Torso ZZM/Self-portrait 6, 2008
Caspar Berger made the work Torso ZZM in 2008 as a commission from the Zuiderzeemuseum in Enkhuizen. This work is on long-term loan to Museum Beelden aan Zee. The bronze sculpture is based on the Belvedere Torso in the Vatican collection. This Athenian fragment has been a symbol of classical sculpture since around 1500 and has inspired artists including Michelangelo, Rubens, Bernini and Rodin.
Berger has literally stretched his skin around this work and so inextricably binds our identity as cultural skin to a centuries-old art-historical tradition. Our cultural skin both measures itself against and embraces this icon.

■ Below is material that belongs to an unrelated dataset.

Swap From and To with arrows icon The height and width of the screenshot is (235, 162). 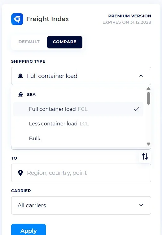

David/Self-portrait 11, 2009
Here too Berger has transformed a sculptural icon: the head of Michelangelo's David, whose head he has used life-size. How must this icon of heroism have viewed the world and how have fantasies about this become a political instrument? From a distance this David resembles the David we all know, but close up we lose focus. For Berger, the embodiment of heroism has many faces and so he has subtly built the head up out of numerous small self-portraits. It is external projection that makes David into a portrait, within a portrait.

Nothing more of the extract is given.